La nueva X-Tract de Tomra para clasificación de madera ofrece resultados fiables y produce una fracción que posteriormente se puede clasificar en diferentes fracciones monomateriales que cumplen las normas de fabricación. Para obtener materiales reciclados acordes con las normas de calidad más estrictas, los recicladores deben ir un paso más allá y recuperar distintos tipos de materiales a partir de la fracción de madera reciclada. La demanda de madera sin tratar es especialmente elevada, ya que es indispensable para la producción de tableros de partículas. Hasta hace poco, la separación de la madera por tipo de material constituía un gran cuello de botella ante el aumento de las tasas de reciclado. Gracias a las últimas innovaciones en la tecnología de clasificación basada en el deep learning, estas dificultades por fin pueden superarse.

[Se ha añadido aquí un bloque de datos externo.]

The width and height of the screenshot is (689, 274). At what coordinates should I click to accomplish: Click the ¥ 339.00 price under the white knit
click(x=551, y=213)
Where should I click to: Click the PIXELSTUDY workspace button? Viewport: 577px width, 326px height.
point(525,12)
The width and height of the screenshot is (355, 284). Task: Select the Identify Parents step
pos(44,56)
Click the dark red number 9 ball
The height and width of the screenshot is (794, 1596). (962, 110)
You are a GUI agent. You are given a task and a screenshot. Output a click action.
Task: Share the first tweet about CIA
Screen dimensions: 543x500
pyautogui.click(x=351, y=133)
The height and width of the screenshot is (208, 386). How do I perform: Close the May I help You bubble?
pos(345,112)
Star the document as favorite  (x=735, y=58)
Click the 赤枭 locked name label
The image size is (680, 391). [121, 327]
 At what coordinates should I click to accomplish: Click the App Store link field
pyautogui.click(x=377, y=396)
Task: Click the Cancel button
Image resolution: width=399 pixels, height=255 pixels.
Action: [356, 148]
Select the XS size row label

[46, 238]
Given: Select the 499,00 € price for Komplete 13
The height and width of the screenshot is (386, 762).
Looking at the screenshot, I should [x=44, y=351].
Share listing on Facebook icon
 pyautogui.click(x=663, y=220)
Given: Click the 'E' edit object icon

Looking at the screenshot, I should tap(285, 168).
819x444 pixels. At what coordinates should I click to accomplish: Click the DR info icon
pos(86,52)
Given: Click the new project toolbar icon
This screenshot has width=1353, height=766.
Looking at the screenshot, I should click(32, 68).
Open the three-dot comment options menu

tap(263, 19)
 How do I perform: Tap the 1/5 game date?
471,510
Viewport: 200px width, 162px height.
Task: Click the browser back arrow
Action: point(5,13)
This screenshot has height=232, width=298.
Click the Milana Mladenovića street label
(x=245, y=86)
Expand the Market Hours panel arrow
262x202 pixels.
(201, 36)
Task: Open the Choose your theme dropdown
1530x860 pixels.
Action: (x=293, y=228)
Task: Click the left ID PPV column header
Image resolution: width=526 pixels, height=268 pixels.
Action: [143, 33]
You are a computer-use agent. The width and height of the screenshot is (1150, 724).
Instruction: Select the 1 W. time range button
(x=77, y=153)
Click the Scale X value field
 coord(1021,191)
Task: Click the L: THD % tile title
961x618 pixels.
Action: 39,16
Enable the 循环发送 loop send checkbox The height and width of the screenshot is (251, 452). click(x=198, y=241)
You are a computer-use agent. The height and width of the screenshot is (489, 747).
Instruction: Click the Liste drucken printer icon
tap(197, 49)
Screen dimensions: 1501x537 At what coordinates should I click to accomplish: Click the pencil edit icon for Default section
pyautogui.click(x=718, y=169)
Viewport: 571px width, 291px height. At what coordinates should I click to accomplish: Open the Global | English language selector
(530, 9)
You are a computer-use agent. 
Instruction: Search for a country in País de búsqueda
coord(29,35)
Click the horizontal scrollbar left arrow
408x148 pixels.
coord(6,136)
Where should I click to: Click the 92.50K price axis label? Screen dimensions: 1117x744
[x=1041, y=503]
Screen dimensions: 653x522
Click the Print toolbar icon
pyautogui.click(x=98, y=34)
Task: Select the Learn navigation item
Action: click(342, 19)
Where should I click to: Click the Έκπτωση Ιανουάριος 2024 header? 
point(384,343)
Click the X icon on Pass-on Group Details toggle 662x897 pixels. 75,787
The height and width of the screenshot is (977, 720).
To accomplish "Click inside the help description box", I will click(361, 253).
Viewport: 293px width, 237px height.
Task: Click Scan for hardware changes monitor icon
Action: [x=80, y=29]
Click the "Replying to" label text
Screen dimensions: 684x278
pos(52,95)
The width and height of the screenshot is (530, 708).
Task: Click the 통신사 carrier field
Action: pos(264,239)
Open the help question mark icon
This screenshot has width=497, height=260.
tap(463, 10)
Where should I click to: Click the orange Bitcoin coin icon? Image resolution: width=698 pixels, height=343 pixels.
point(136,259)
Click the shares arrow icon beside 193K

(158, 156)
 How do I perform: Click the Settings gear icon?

Como pionero del sector, Tomra fue, en 2021, la primera empresa en introducir la tecnología basada en deep learning para clasificar la madera por tipo. Disponible como complemento para sus unidades Autosort, la tecnología de aprendizaje profundo Gain está entrenada para distinguir distintos tipos de materiales, como madera tratada y sin tratar. De este modo, los recicladores que utilizan la tecnología más moderna disponen de flexibilidad operativa y obtienen fracciones de alta pureza.
José Matas, director del segmento de madera de Tomra Recycling Sorting, señala: “Mediante la combinación de nuestras X-Tract y Autosort con Gain, los recicladores obtienen una solución de clasificación de madera potente y con visión de futuro. Los materiales recuperados cumplen las normas de fabricación y ayudan a superar algunos de los retos actuales, como la volatilidad de los precios y la falta de materiales reciclados de alta calidad. Tenemos mucha experiencia en el segmento de la madera y seguiremos apoyando al sector para aprovechar nuevas oportunidades, que son abundantes”.